This article first appeared in the St. Louis Beacon, Aug. 25, 2011 - St. Charles County Executive Steve Ehlmann is sticking to his guns, when it comes to his veto two months ago of a bill that would have asked county voters if they wan't a ban on smoking in most public places.
Ehlmann said Wednesday that his reason remains the same. Any proposed ban that goes before St. Charles County voters must have no exceptions, and no exemptions. If smoking is being banned in public places for health reasons, he said, there should be no exemptions for any businesses -- including bars and casinos.
"If somebody wants to send me a bill that's a straight ban, and let people vote on it, I'll sign it,'' Ehlmann said.
Otherwise, he added, "I'm not going to ask them to vote on a bill that's about health, and that's creating exemptions that have nothing to do with health."

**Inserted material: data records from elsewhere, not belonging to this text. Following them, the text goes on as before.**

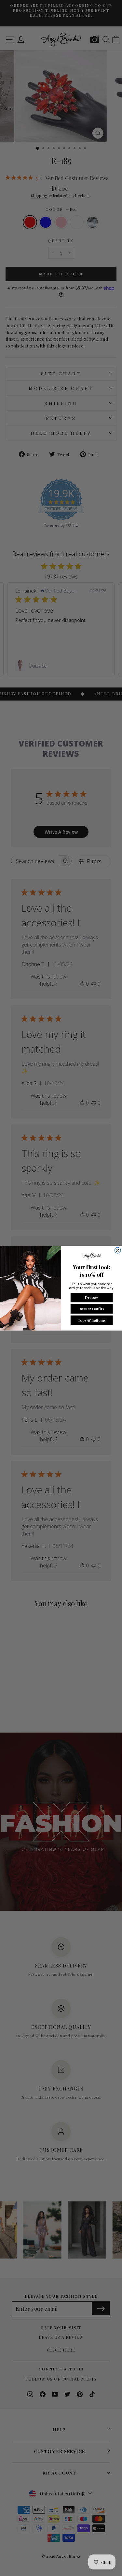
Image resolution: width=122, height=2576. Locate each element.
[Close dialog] (117, 1250)
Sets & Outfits (91, 1308)
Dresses (91, 1297)
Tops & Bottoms (91, 1319)
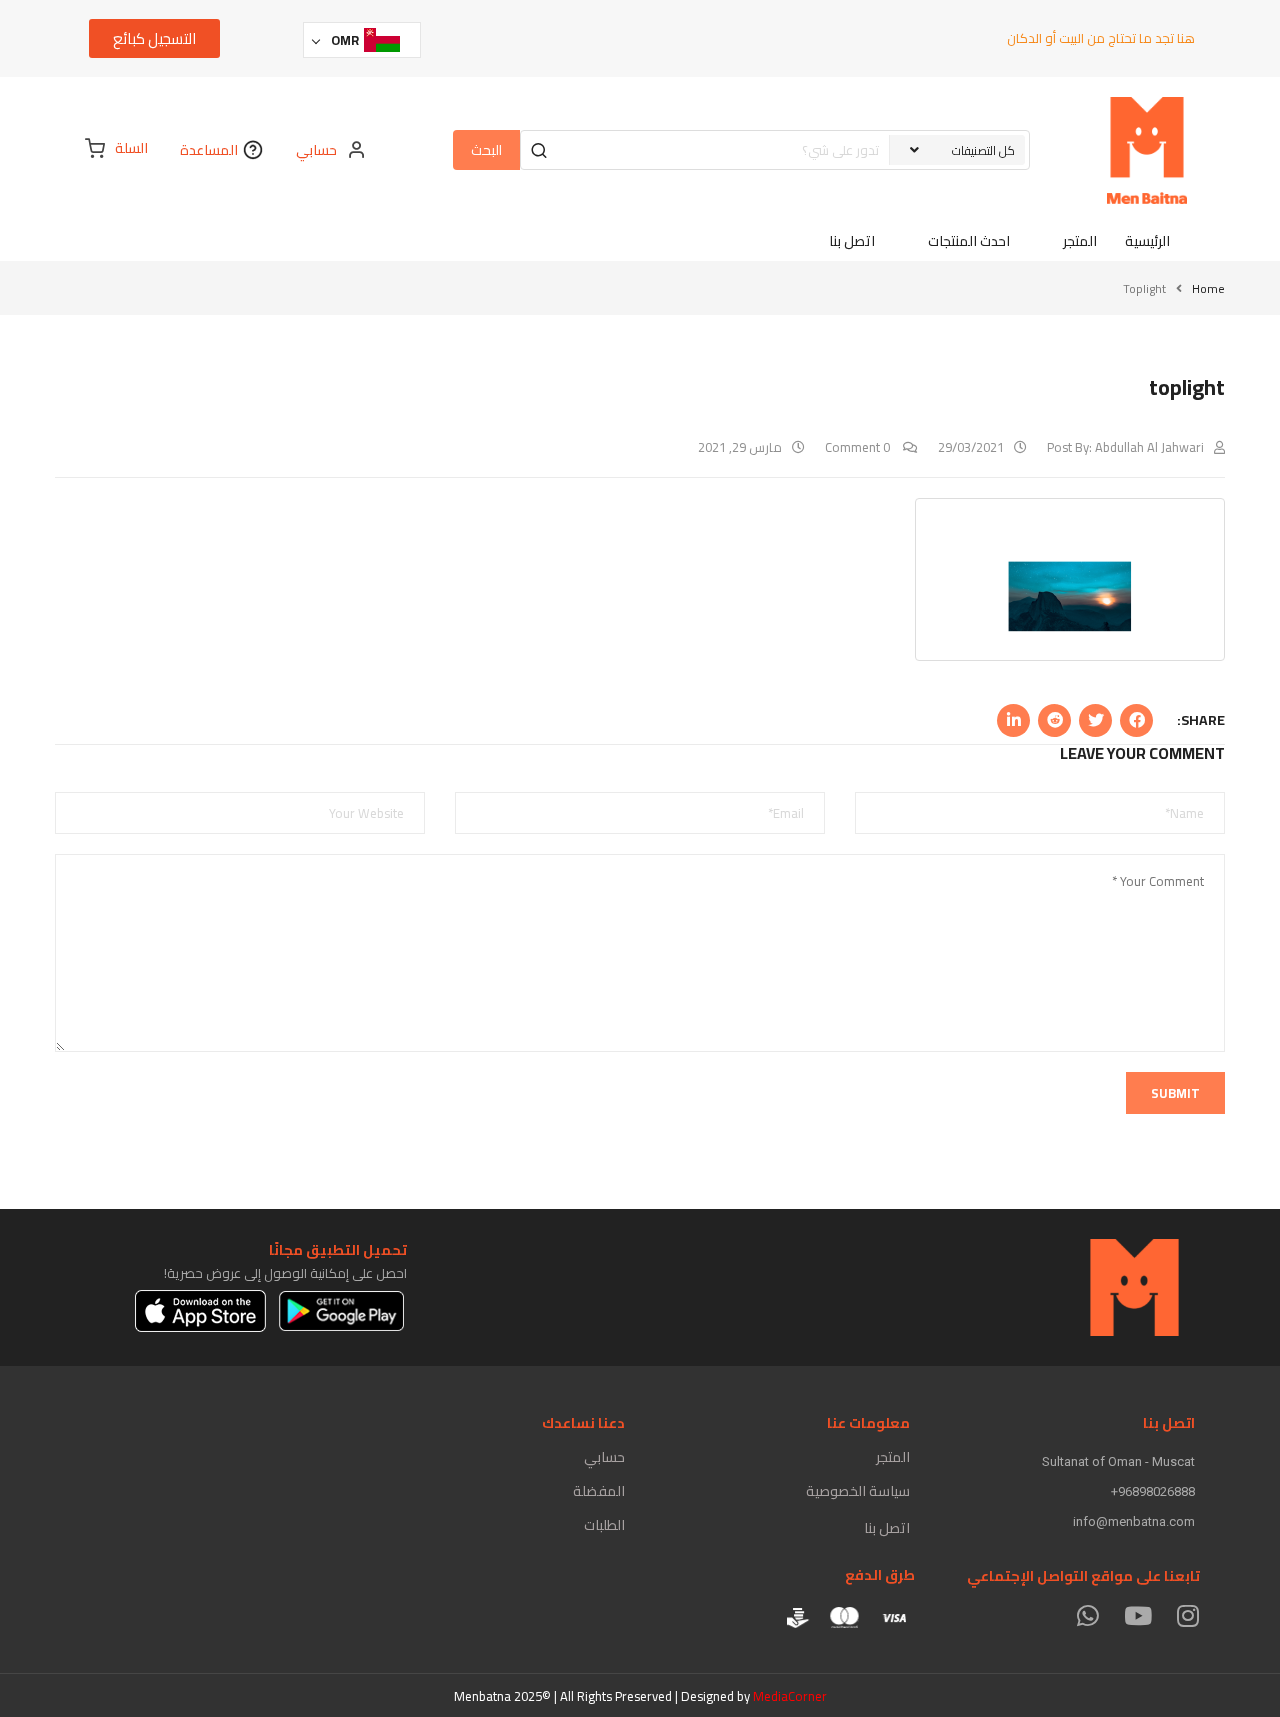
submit (1175, 1093)
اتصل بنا (887, 1528)
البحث (486, 150)
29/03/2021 (971, 447)
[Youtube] (1137, 1615)
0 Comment (859, 447)
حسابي (604, 1457)
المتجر (893, 1457)
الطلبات (604, 1525)
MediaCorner (790, 1696)
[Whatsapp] (1087, 1615)
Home (1208, 288)
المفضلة (599, 1491)
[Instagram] (1187, 1615)
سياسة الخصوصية (858, 1491)
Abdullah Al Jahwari (1149, 447)
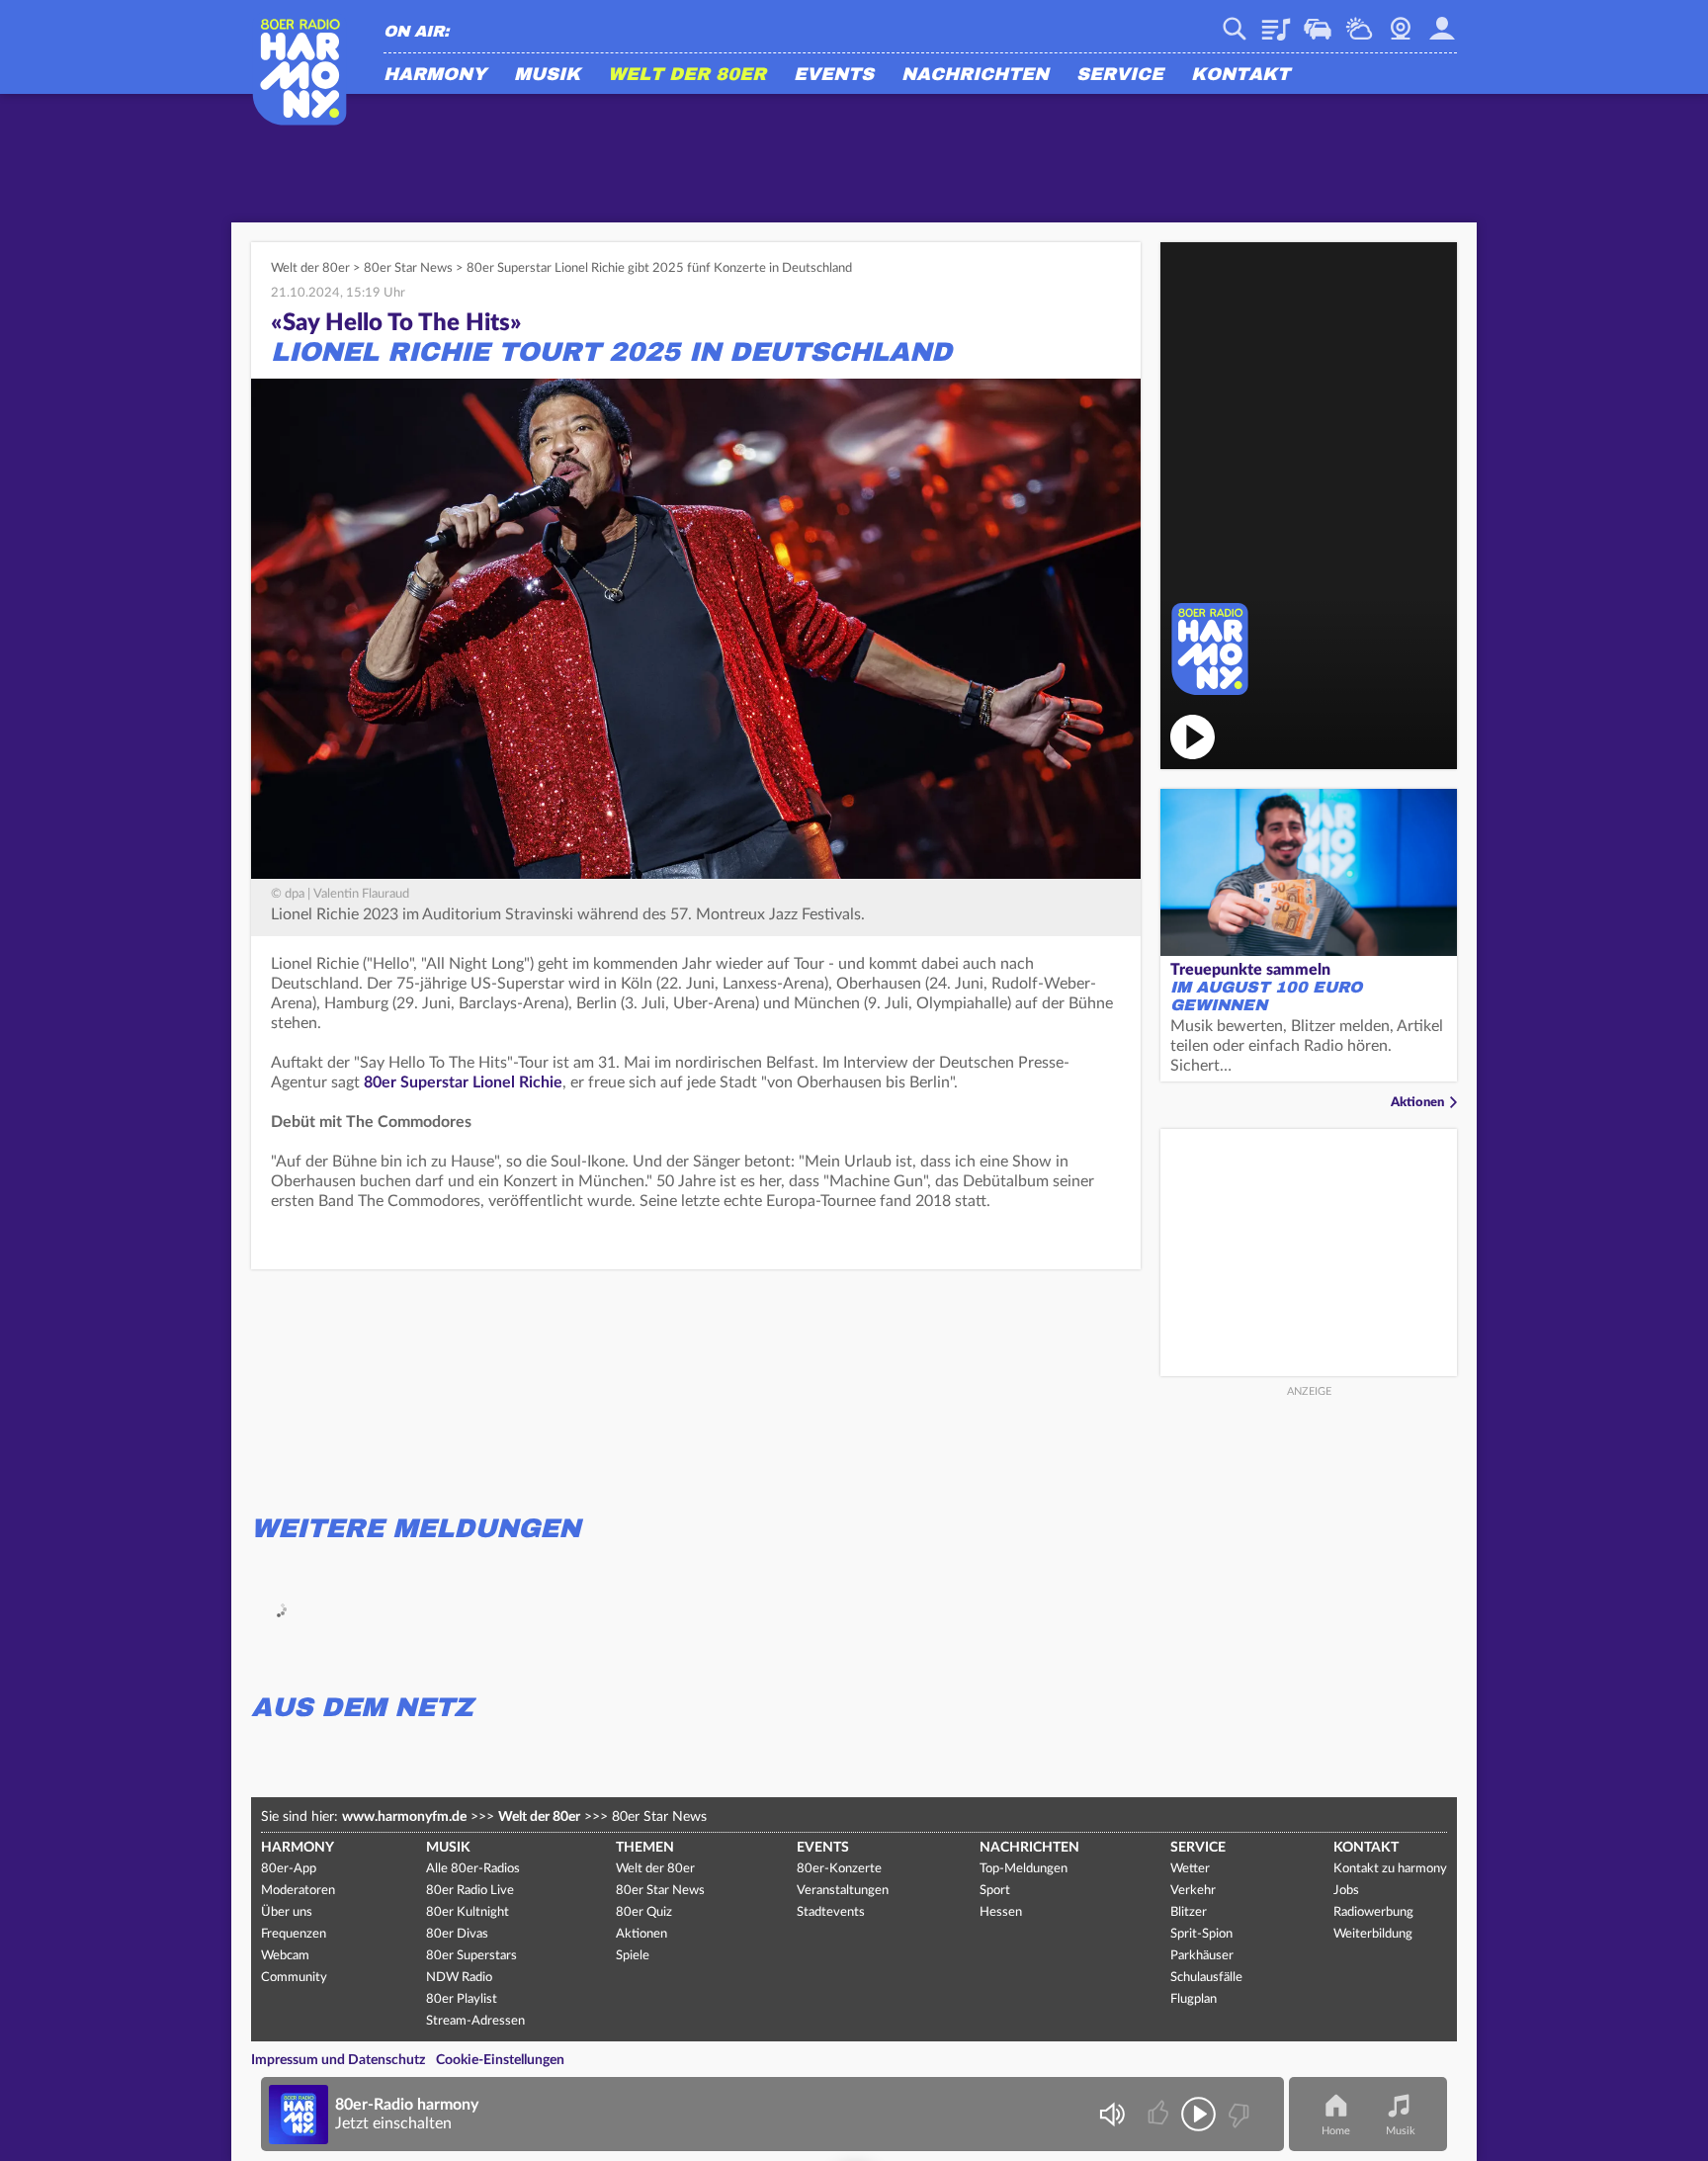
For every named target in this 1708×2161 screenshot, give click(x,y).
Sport (995, 1890)
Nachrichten (975, 75)
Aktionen (1417, 1102)
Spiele (632, 1955)
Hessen (1001, 1912)
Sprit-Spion (1201, 1934)
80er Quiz (644, 1912)
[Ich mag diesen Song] (1160, 2114)
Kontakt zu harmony (1390, 1868)
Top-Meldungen (1024, 1868)
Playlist (1276, 22)
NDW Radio (459, 1977)
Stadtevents (831, 1912)
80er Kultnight (467, 1912)
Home (1336, 2130)
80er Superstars (471, 1955)
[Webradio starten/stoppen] (1198, 2114)
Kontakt (1240, 75)
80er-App (288, 1868)
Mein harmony (1442, 22)
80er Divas (457, 1934)
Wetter (1359, 22)
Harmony (435, 75)
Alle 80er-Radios (473, 1868)
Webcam (1400, 22)
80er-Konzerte (839, 1868)
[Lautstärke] (1111, 2114)
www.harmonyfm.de (404, 1817)
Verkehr (1317, 22)
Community (294, 1977)
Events (834, 75)
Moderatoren (298, 1890)
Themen (645, 1848)
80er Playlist (461, 1999)
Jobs (1346, 1890)
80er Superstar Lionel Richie (463, 1082)
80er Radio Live (470, 1890)
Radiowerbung (1373, 1912)
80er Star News (408, 268)
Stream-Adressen (475, 2021)
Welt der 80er (687, 75)
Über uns (286, 1912)
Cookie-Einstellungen (500, 2060)
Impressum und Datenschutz (338, 2060)
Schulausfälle (1206, 1977)
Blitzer (1188, 1912)
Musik (547, 75)
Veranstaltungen (843, 1890)
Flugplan (1193, 1999)
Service (1119, 75)
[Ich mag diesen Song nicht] (1237, 2114)
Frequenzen (293, 1934)
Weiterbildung (1372, 1934)
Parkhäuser (1202, 1955)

Ehlmann's action, and his reasons, have had a ripple effect in St. Louis County, where the County Council has seen a parade of bar and restaurant owners who complain their business has plummeted because they don't have exemptions -- but nearby competitors do.
Former council chairman Barbara Fraser has been a leader in a new effort to get rid of most of St. Louis County's exemptions, which number around 150. Most are bars that serve little or no food, or designated areas in casinos.
St. Louis County's increasingly spirited debate over its exemptions has been affected by Ehlmann's action, because of the proximity of some affected St. Louis County businesses to St. Charles County.
Casinos in Maryland Heights, for example, sought their smoking-ban exemptions, in part, because of competition with the Ameristar Casino in St. Charles.
At any rate, Ehlmann said he hasn't gotten any calls from St. Louis County officials about the smoking-ban issue.
Ehlmann was interviewed as he waited for the start of a roundtable discussion on economic issues hosted by U.S. Sen. Roy Blunt, R-Mo. The event was held over lunch in a meeting room at Novus International, a health and nutrition research firm in suburban St. Charles County.
Ehlmann, a fellow Republican, took note of his growing county's increased clout in the St. Louis region.
Although a strong regionalist, Ehlmann said it's a fact that the center of the St. Louis region is really not the Gateway Arch in downtown St. Louis. If population and job-centers are taken into account, he said, the region's real center is arguably around the intersection of Interstate 270 and Olive Boulevard in west St. Louis County.